Une vingtaine d'habitants, plus de 40 000 moutons : voilà l'arithmétique de Port Howard, hameau planté au bord d'un bras de mer abrité de la Falkland de l'Ouest. Les navires d'expédition mouillent devant le rivage, puis les zodiacs filent vers la petite jetée, escortés parfois par des dauphins de Commerson, ces élégants nageurs noir et blanc qui patrouillent les eaux froides du détroit. Sur le quai, quelques bergers en veste de laine accueillent les passagers; derrière eux s'étendent les toits rouges et blancs de la plus ancienne ferme encore en activité de l'île.

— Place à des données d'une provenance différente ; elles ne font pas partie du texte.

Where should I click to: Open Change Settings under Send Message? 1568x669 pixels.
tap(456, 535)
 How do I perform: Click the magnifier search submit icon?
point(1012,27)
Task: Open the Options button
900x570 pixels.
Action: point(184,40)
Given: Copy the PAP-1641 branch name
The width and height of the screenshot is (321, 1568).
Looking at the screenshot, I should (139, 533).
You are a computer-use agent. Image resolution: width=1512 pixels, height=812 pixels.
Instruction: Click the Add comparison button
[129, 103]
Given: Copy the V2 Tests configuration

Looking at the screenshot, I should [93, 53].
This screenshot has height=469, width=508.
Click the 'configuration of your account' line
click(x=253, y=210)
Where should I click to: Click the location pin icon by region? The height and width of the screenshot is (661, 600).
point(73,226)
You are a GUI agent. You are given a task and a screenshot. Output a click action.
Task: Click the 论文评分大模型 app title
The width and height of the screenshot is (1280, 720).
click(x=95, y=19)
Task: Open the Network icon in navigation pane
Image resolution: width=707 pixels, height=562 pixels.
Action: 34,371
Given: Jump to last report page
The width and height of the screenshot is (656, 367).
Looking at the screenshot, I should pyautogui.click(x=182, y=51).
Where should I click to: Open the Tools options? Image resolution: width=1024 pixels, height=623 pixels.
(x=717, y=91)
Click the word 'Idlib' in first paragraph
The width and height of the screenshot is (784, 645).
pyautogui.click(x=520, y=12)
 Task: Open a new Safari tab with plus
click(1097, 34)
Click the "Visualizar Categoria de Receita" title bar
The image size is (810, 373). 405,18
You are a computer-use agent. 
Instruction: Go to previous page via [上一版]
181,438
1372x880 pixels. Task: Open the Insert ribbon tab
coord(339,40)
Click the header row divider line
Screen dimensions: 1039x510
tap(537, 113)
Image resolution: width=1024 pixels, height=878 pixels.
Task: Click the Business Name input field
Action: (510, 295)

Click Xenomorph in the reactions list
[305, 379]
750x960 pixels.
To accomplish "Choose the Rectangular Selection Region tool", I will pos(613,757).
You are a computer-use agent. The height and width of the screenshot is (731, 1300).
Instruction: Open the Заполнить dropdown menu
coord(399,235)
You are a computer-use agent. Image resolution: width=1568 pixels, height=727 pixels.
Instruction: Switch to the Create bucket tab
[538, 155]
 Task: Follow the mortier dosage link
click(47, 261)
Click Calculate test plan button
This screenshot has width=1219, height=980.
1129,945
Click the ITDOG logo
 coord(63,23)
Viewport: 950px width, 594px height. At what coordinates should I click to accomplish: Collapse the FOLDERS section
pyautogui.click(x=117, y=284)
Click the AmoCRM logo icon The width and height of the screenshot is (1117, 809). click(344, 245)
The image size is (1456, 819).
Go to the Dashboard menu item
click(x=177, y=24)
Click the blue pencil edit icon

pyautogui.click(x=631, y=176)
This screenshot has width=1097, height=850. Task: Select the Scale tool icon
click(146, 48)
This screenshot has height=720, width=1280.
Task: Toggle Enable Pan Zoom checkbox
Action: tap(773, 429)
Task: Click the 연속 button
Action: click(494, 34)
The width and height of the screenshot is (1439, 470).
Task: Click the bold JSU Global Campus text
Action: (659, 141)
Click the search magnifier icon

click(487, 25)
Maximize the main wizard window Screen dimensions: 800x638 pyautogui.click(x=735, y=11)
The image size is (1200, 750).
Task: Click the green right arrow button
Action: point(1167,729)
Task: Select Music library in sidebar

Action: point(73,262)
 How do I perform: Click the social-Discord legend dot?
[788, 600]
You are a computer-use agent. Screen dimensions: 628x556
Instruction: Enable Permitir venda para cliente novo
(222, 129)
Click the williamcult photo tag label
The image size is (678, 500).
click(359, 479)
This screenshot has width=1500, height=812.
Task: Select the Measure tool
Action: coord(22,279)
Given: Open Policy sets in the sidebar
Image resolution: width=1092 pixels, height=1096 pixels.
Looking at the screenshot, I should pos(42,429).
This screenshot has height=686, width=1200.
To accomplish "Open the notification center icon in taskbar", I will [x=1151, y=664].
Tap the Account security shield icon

Un hameau au pied du mont Maria
Le décor tient en peu d'éléments, et c'est sa force : des landes rases blanchies par le vent, des clôtures qui filent vers l'horizon, des hangars de tôle, et la masse sombre du mont Maria en toile de fond. On n'y voit presque aucun arbre, et les Malouines ont fait de cette nudité un paysage à part entière. Les seules taches vives sont les potagers du hameau, abrités du vent derrière leurs haies d'ajoncs à fleurs jaunes. Le domaine de Port Howard couvre près de 80 000 hectares, où les moutons paissent en liberté surveillée. Ici, tout le monde se connaît, tout le monde fait plusieurs métiers, et la visite d'un navire double la population du jour en quelques rotations de zodiac.
Le hangar à laine
Le cœur battant de la ferme reste le grand hangar de tonte, que les habitants ouvrent volontiers aux visiteurs. En saison, les équipes y travaillent à un rythme impressionnant : les toisons tombent d'un seul tenant, sont triées sur les tables de classement, puis pressées en balles prêtes pour l'exportation. Les démonstrations organisées lors des escales permettent d'observer le geste de près, dans l'odeur chaude de la lanoline. Les chiens de berger, eux, offrent souvent le spectacle le plus applaudi en rassemblant un troupeau au sifflet. Ce quotidien agricole, inchangé pour l'essentiel depuis le XIXe siècle, constitue la vraie raison d'être de la halte.
Le petit musée de 1982
Dans une cabane de tôle ondulée en demi-lune, un modeste musée rappelle un épisode plus grave : pendant la guerre de 1982, le village fut occupé par des troupes argentines, et ses habitants vécurent des semaines sous surveillance. Casques, rations, pièces d'équipement et photographies des deux camps composent une collection émouvante par sa simplicité même. Les gens de Port Howard racontent cette période sans grandiloquence, à hauteur d'homme, et la visite éclaire d'un jour concret un conflit que beaucoup de passagers ne connaissent que de loin.
Marcher, pêcher, regarder
Le reste de l'escale s'invente au gré du temps disponible : une marche le long du rivage à la recherche des oies de Magellan et des huîtriers, un coup d'œil au minuscule parcours de golf entretenu sur la lande, une conversation devant le lodge, l'ancienne maison de ferme convertie en auberge, où l'on sert le thé et les gâteaux comme dans un village anglais. Les amateurs de pêche connaissent la rivière Warrah voisine pour ses truites de mer, prisées des habitués de l'archipel. Depuis la jetée, un bac quotidien traverse par ailleurs le détroit de Falkland vers l'île de l'Est, seul lien régulier avec Stanley, la capitale. Chaque activité ramène au même constat : la vie ici se mesure au vent, aux bêtes et aux saisons.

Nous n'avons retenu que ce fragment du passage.